EXTRACTED TEXT =>
WAITING: The CBD’s new tenants have been slow in arriving. Getting people to invest in the CBD has been a hard slog for leasing agents.
THE IPSWICH CBD has been a focus of the local news for years now and every time the issue comes up someone fires up to say it wouldn’t have died if Riverlink didn’t open.
The comment in part is correct.
When Riverlink started trading in 2007 the CBD was mortally wounded.
But what the critics conveniently forget to recognise is the fact the CBD was already on life support.
It is not unfair to say it was becoming a wasteland.
Shoppers had deserted it and were heading off down the road in their cars and going to the closest major shopping centre and spending their cash.
You couldn’t blame them, there was great concern for public safety and there was a major lack of retail choice.
Millions of dollars in retail spend was draining away and ending up in the coffers of out of town owners.
Leda Holdings Bob Ell did what most developers had shied away from doing and that was to commit $250m
into building a major shopping centre on the old Railway Workshop land.
Leda had to spend millions on firstly rehabilitating the land which had become a toxic waste dump after years of neglect and pollution by the railways.
When finished locals had the opportunity to turn their cars around and they did.
Instead of driving down the highway they supported Riverlink.
It gave local retailers who had been slowly going bankrupt in the CBD the chance to move across the river and save their businesses.
Riverlink also presented job opportunities for locals and over the years thousands have called it their workplace.

DATA EXTRACT =>
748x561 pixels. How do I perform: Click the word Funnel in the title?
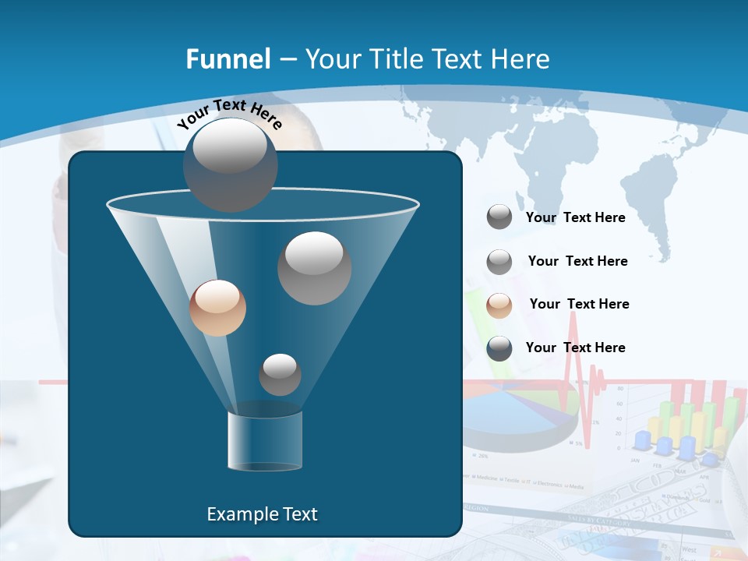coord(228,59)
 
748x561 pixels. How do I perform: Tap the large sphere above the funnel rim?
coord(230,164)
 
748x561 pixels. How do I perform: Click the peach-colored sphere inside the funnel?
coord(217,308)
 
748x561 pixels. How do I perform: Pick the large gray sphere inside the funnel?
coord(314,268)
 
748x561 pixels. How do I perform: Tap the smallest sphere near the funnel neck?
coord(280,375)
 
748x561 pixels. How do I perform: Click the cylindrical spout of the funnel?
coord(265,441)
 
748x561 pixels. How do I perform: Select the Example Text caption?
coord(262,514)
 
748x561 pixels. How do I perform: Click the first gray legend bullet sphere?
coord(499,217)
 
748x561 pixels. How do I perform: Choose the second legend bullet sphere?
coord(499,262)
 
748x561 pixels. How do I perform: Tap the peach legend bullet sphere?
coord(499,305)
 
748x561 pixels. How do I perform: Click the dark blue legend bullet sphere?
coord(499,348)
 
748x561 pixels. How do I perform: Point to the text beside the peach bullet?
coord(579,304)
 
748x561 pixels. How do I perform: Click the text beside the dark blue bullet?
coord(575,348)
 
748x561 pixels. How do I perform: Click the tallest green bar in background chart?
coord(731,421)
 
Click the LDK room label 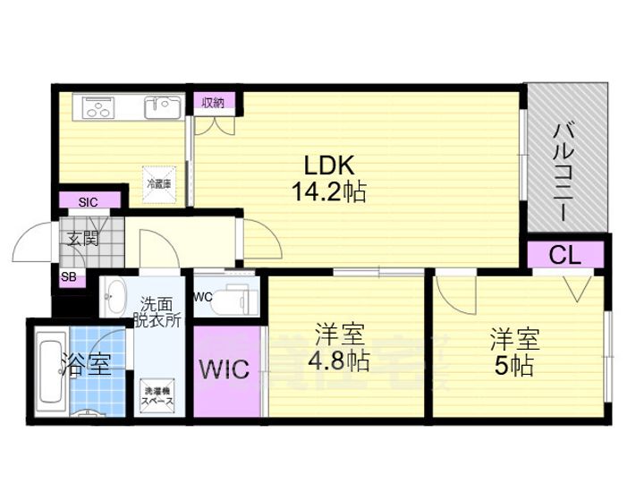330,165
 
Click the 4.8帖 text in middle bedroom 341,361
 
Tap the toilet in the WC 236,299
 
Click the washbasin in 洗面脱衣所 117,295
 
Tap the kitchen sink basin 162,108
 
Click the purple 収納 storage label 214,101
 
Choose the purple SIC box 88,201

---

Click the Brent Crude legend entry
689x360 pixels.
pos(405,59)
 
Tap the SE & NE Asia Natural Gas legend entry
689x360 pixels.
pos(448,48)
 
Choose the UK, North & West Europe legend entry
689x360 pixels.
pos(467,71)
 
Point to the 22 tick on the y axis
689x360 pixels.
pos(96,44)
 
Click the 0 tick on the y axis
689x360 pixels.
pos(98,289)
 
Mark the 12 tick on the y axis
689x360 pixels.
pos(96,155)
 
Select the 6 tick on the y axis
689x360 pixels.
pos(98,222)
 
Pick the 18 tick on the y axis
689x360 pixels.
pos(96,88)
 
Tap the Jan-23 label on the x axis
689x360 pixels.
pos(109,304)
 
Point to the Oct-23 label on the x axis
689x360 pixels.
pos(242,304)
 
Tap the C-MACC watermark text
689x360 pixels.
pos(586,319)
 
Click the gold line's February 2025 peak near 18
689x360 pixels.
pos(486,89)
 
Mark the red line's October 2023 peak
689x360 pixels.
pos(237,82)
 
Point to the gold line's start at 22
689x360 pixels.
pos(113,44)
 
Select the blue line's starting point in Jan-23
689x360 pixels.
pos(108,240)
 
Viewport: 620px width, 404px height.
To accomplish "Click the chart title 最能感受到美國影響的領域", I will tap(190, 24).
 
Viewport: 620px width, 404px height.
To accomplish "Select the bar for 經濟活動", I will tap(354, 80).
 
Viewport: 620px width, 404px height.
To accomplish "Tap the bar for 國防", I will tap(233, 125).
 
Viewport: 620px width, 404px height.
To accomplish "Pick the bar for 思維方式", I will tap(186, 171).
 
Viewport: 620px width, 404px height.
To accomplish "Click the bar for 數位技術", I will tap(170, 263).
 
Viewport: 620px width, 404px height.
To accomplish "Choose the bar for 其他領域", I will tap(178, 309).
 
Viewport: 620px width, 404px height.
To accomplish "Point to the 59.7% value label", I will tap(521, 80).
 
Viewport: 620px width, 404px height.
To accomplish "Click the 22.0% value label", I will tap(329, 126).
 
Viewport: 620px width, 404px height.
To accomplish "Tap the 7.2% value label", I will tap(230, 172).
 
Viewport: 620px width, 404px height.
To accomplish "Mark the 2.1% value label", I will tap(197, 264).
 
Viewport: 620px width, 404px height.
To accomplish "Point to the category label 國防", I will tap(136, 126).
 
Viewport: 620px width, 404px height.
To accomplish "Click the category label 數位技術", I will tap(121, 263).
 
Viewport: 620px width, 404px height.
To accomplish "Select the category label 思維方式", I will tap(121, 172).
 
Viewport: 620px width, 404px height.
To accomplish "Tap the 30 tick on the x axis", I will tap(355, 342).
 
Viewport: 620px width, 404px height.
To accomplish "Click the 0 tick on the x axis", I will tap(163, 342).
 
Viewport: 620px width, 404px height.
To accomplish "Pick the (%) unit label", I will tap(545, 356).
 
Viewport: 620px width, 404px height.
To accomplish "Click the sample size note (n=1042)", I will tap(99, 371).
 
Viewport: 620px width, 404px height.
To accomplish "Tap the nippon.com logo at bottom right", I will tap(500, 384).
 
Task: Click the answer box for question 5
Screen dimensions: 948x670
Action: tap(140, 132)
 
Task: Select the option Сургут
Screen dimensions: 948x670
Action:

WORK TO BE COMPLETED =>
Rewrite the Ipswich CBD piece between "THE IPSWICH CBD" and "part is correct.", inclusive, replacing "Riverlink" with "the shopping centre" wherever it occurs.

EXERCISE SOLUTION =>
THE IPSWICH CBD has been a focus of the local news for years now and every time the issue comes up someone fires up to say it wouldn’t have died if the shopping centre didn’t open.
The comment in part is correct.